## DATA EXCERPTS
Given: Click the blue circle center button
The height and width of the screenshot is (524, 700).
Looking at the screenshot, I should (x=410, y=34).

...

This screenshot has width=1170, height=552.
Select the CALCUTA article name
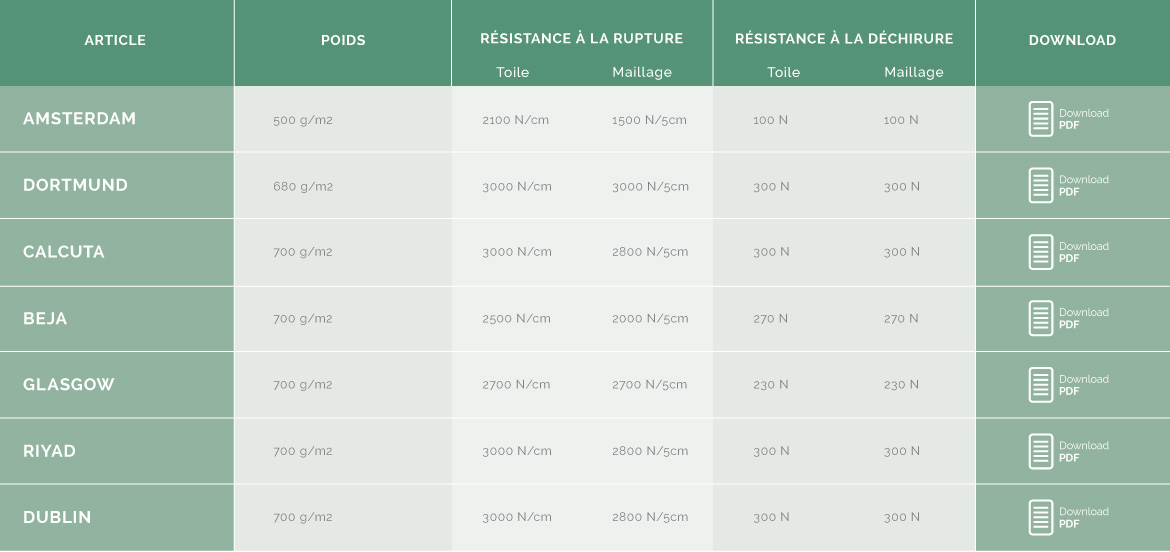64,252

...

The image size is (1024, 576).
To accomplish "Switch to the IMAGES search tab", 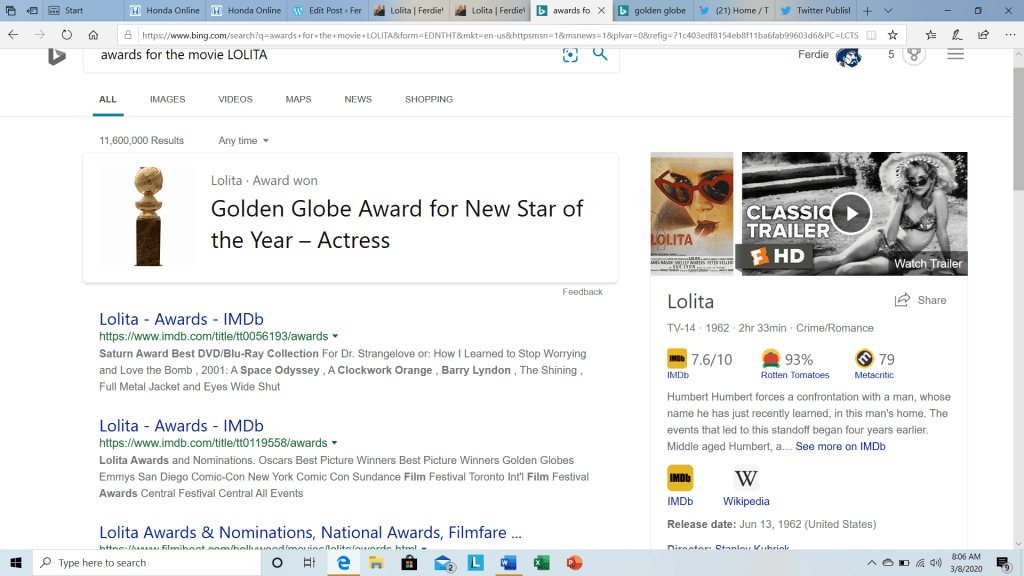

## AIM OF THE EXERCISE
Would you output only the span of the records above that opens with the line containing "The image size is (1024, 576)." and closes with the line containing "to the IMAGES", ends included and pictures dropped?

## PROBLEM SOLUTION
The image size is (1024, 576).
To accomplish "Switch to the IMAGES search tab", 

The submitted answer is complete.